Texte de la page.
:::::

Le psychologue Bahman Ajang nous plonge dans l’hyper-communication et hyper-connexion numérique, résultat d’un recours excessif aux moyens de communication et réseaux sociaux numériques. Episode 2/3 consacré aux causes de ce phénomène.

[suite du 1er épisode consacré à la description des phénomènes d’hyper-communication & d’hyper-connexion numérique]

Le développement psychologique des êtres humains explique en partie la difficulté que les plus jeunes d’entre eux peuvent éprouver à contrôler leur engouement pour le numérique. Pourtant, alors qu’ils traversent une période délicate de mutation psychique et physique, enfants et adolescents figurent parmi les populations les plus ciblées par les concepteurs et les publicitaires. Les « Millenials » ou génération Z sont en effet considérés comme des personnalités plus adaptables et plus habiles que leurs aînés dans le maniement de ces nouveaux outils.

Des « Millenials » pas si à l’aise avec le numérique

Contrairement aux apparences, plusieurs études révèlent que la jeune génération est pour une bonne part déstabilisée voire sérieusement perturbée par ses pratiques numériques, notamment s’agissant de sa scolarité. La psychologue Kelly Lister-Landman fait ainsi le lien en 2015 entre communication digitale compulsive et échec scolaire. En outre, un ensemble de recherches françaises, intitulé "Le lycée en régime numérique"1, s’intéresse aux relations que les lycéens entretiennent avec les nouvelles technologies et leur impact, positif ou négatif, sur leurs études.

:::::

Entrées fournies.
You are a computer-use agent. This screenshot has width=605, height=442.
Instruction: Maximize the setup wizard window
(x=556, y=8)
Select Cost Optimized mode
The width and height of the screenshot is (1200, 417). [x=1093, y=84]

:::::

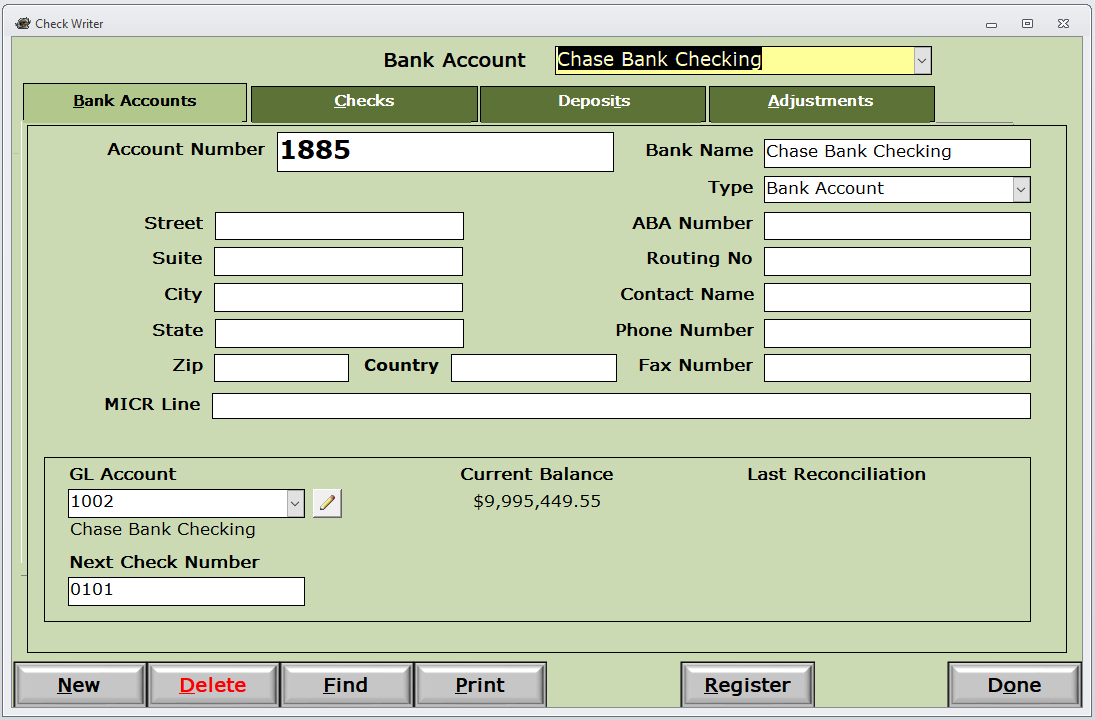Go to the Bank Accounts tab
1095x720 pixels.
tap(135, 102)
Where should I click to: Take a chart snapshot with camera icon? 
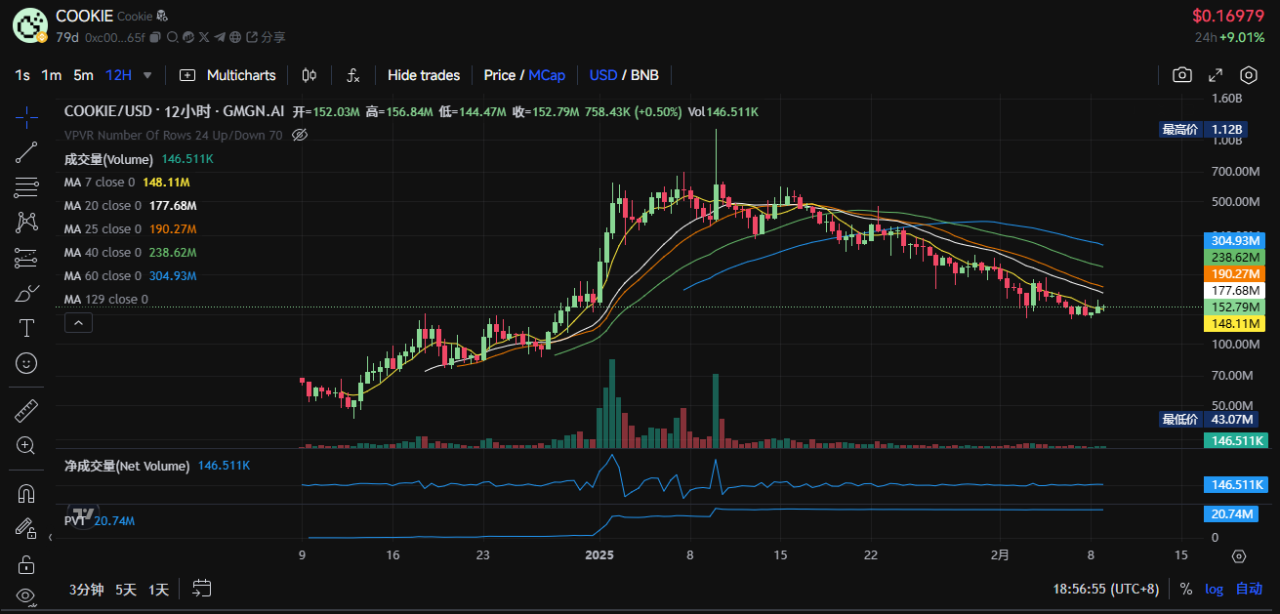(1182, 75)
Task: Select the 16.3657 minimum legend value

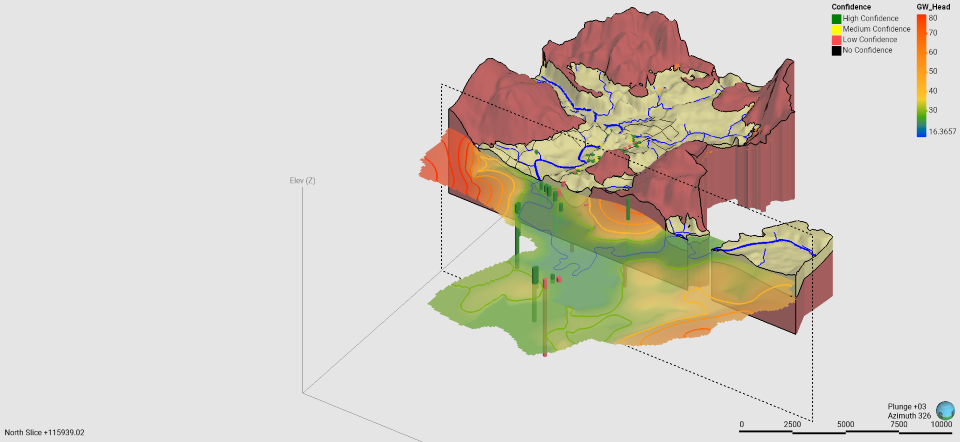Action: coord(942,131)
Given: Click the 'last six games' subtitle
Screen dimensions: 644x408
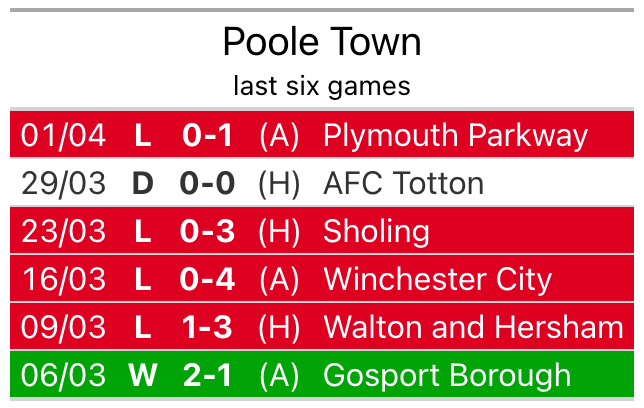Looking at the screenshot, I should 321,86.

:::::

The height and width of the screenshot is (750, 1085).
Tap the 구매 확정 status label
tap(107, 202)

:::::

Travail à faire.
a) D'après le texte sur l'hyper-connexion numérique, quel lien la psychologue Kelly Lister-Landman établit-elle en 2015 ?
b) Prolongez le texte sur l'hyper-connexion numérique à la suite de sa dernière phrase.
Les entrées forment un ensemble indépendant du texte.

Réponses par exercice.
a) Elle établit un lien entre la communication digitale compulsive et l'échec scolaire.

b)
Les chercheurs analysent la navigation des lycéens sur internet, leur utilisation de Wikipédia, des réseaux sociaux, des applis éducatives, du chat et des sms, et enfin l’organisation de l’espace numérique de travail de leurs lycées (ENT). L’étude dresse quatre catégories d’élèves définies selon leur rapport aux outils numériques, allant de « productif » à « oisif » en passant par « laborieux » et « dilettante ». Tandis que les « productifs » en font un usage modéré et fructueux pour leur scolarité, les « oisifs » voient le numérique exercer un effet au mieux nul, au pire très négatif sur leurs études. Notre regard porté sur les Millenials semble donc bien à nuancer.

Par bien des aspects, le numérique et ses outils peuvent contribuer à multiplier les situations sensibles ou conflictuelles pour la jeune génération. Les adolescents traversent une période où ils sont particulièrement sensibles aux conséquences néfastes de l’hyper-connectivité. La vie en ligne, construite au travers d’un profil dédié aux réseaux sociaux ou un avatar de jeu vidéo, accompagne l’adolescent dans l’exploration de son identité, passage obligé à cet âge. Les conflits liés à la « représentation de soi », l’image qu’on donne ou pense donner aux autres, sont propres à l’adolescence. Mais sur Facebook, où toutes les erreurs et tous les faux pas sont partagés avec la communauté, cette représentation est négociée publiquement.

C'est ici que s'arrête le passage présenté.